Tuesday, January 31, 2012

Butcher? I hardly stew 'er! (sorry.)

(photo: one of the many fantastically curious things available at our local butcher.)

Grocery shopping and cooking for a family of two is a pain in the ass when you consider the following.

We, as a unit, in regards to food, are fickle and craving-driven - I could make a stew on Monday night and, while it sounds good in theory to eat it over the course of the week, I know from experience that it will either end up frozen and forgotten until unearthed the next time the power goes out and I'm forced to throw it away, or it will sit in the fridge making us guilty every time I open the door until one of us sneaks off and trashes it while the other is distracted.

That becomes a problem, though, because most recipes are designed around a family of 3 or 4 with leftovers - meatloaf, though tasty, is at the bottom of the list of things I cook because it's an awful lot of work to go through to make a meal that we'll be guilted about not eating, and the more of it is left after dinner, the longer it will be until it gets thrown out. The idea that it's easier to reduce a recipe rather than expand it doesn't take the size of traditional cookware into account. I've been looking for a 2-person meatloaf pan. We'll see what happens with that, but in the meantime I'm stuck.

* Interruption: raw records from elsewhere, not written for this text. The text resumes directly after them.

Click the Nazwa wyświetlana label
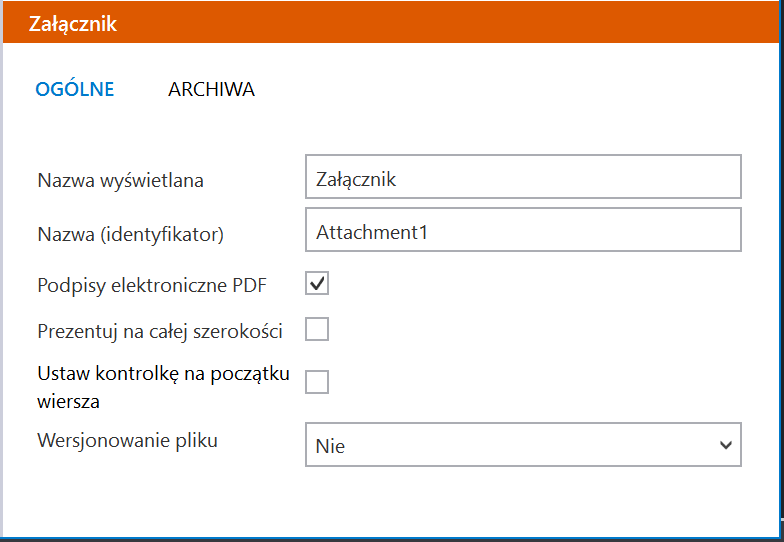The image size is (784, 542). tap(120, 180)
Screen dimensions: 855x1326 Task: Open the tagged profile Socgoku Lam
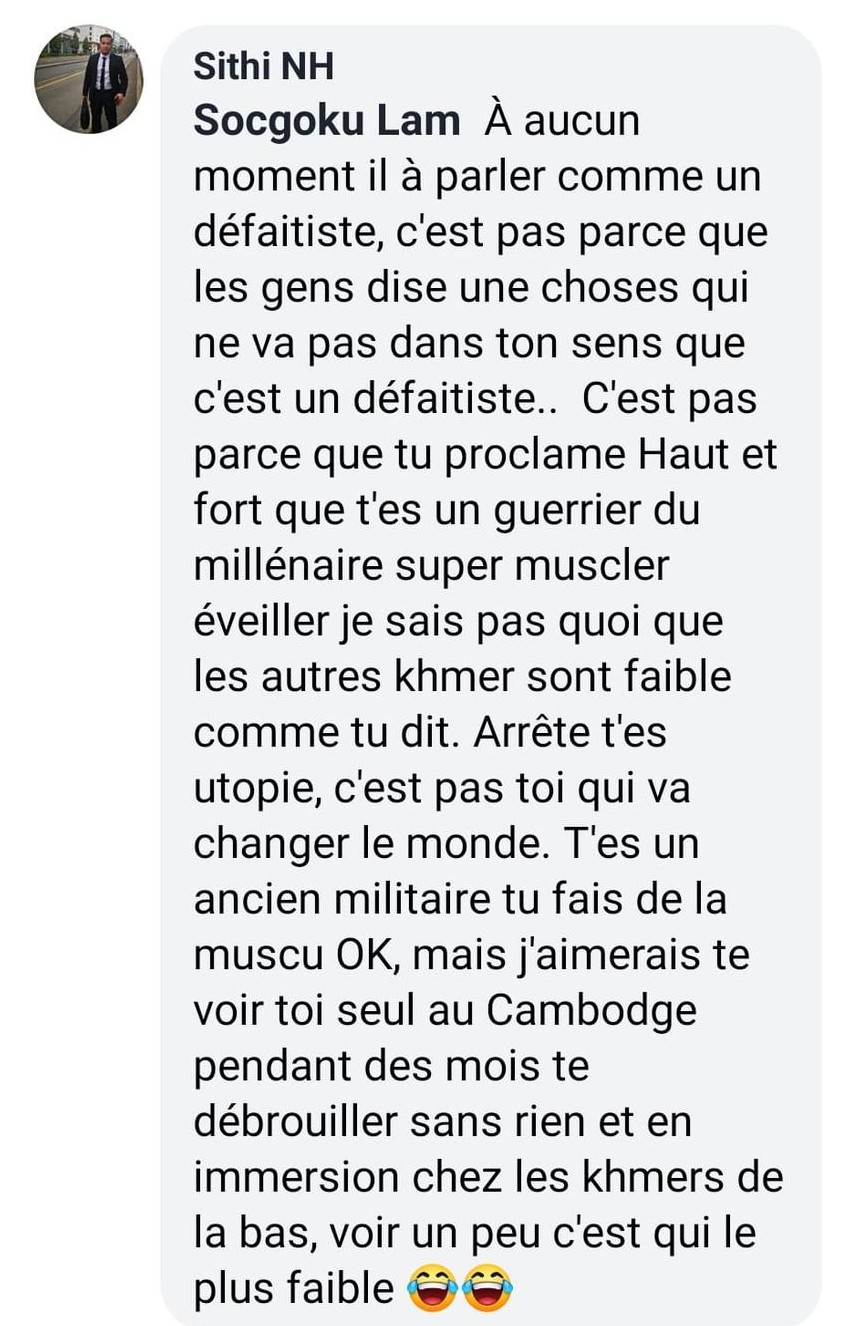click(x=327, y=121)
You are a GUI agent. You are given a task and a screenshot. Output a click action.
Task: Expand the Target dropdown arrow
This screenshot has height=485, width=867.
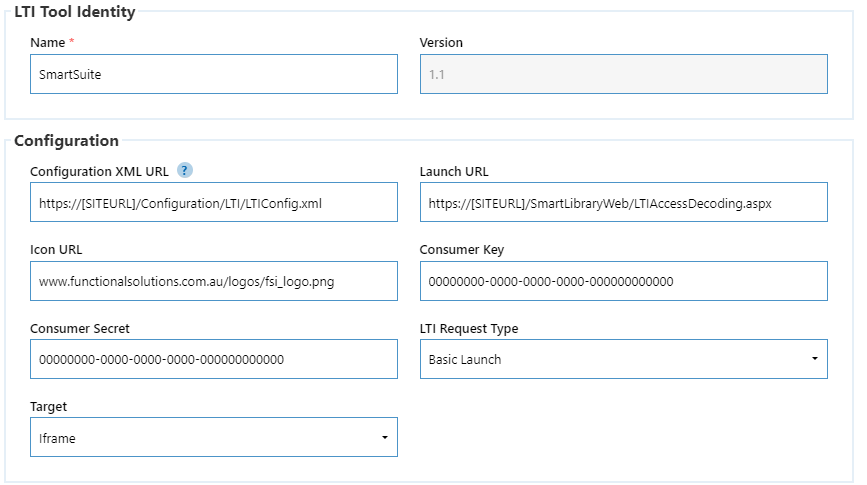coord(385,437)
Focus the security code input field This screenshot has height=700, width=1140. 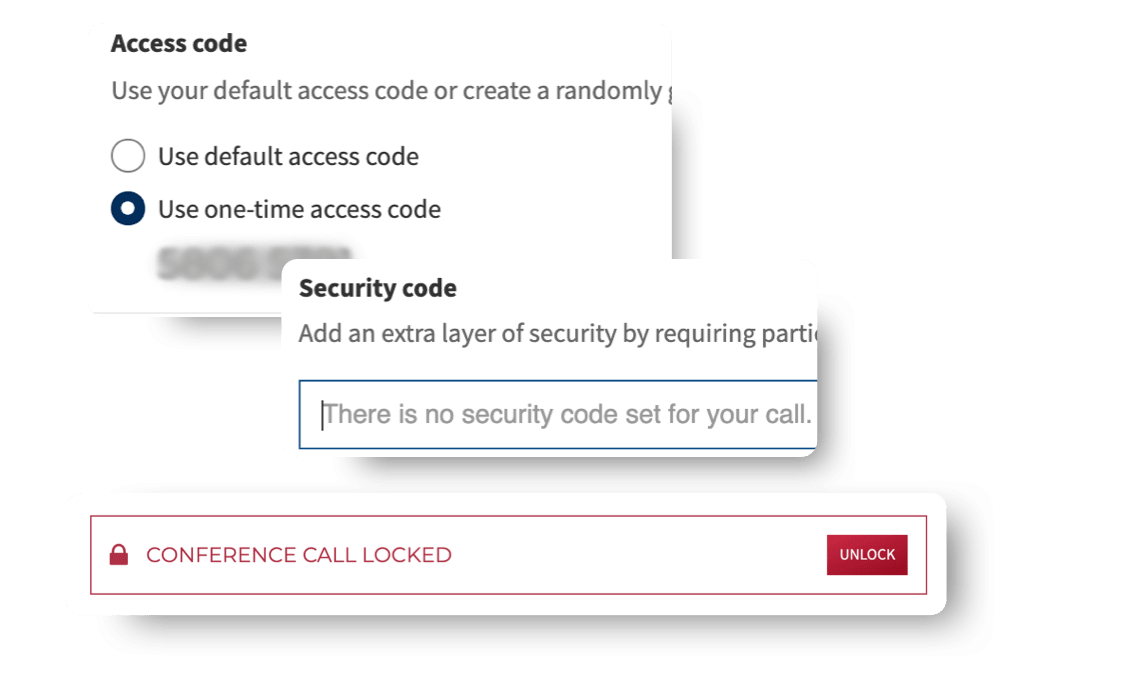(560, 414)
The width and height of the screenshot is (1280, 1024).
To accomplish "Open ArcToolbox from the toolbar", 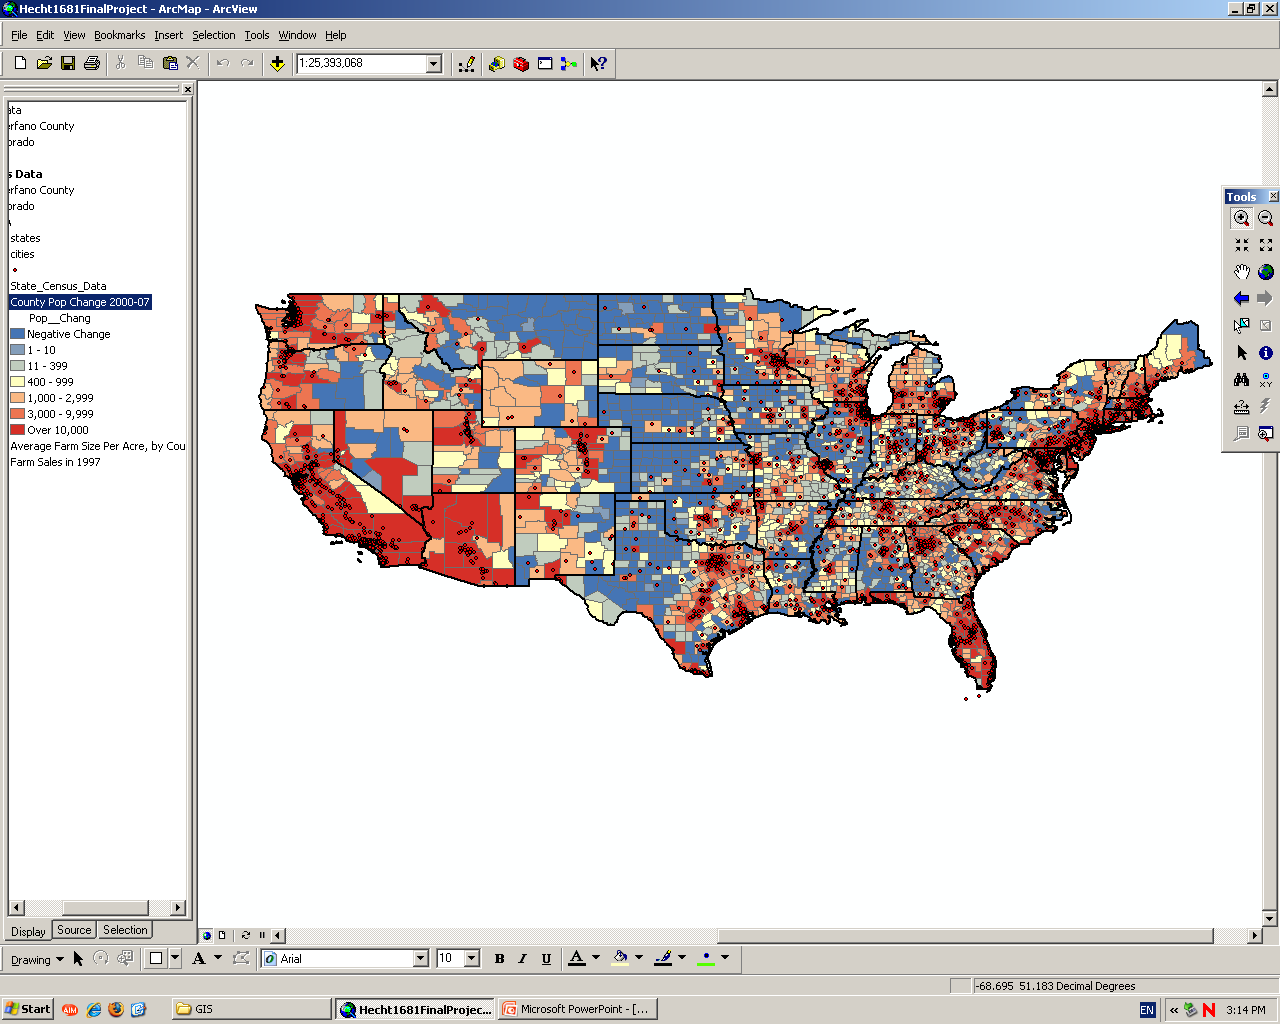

Even shopping for groceries is a pain - mixes and boxes and semi-readymades serve 3+.

It isn't even a problem that only hits the Rice-a-Ronis of the world - it's impossible to easily get a pound of, say, ground beef, without jumping through hoops. I would routinely end up with 1.5 pounds of the stuff; that's 4ish burgers with a bit left over to turn into an unidentifiable round ball of who-knows-what in the freezer.

But then I realized something sort of fundamental: we're homebodies. We don't spend a lot of money outside the house, and if we do, we work hard enough during the week that the idea of going out on a Wednesday night is laughably optimistic. We live in a reasonably priced area, we make enough to support ourselves, and no matter what we would spend on the necessities to cook at home it's way, way cheaper than eating out. Cooking for 2 and never having to worry about leftovers takes more time out of my day, but it's time I'm happy to spend because me and food and cooking, we're buddies.

So (and this is the whole point to the thing) we started going to a butcher. It was the logical next step after realizing that the time spent cooking wasn't wasted, that it was recreational, and that I might as well know where my groceries were coming from, more or less.

It was also a relationship gesture - when you go grocery shopping for the week, you can't split the bill without it being awkward. This way, I got to take on some of the financial responsibility.

I was expecting to take a financial hit from this tentative arrangement, but in actuality the quality of our meat went up while our outlay decreased. It ends up cheaper because I can ask for a pound of stew beef and get (and pay for) exactly that. I can get a one pound, 50/50 split of ground round and chuck and not have to pay for leftovers I probably won't use.

This Sunday I picked up 2 huge (HUGE!) store-made linguica, a chicken breast on the bone and, as mentioned above, a pound of hand-trimmed stew beef and a pound of excellent ground beef for $17. The exact quantities of that at the grocery store would have cost me a bit less, $12 or so and at a lower quality, but those quantities weren't easily available. I would have paid $20, potentially a bit more depending on what was out, used as much as I did from the butcher over the week and eventually discarded the rest.

Moral of the story: support your local businesses.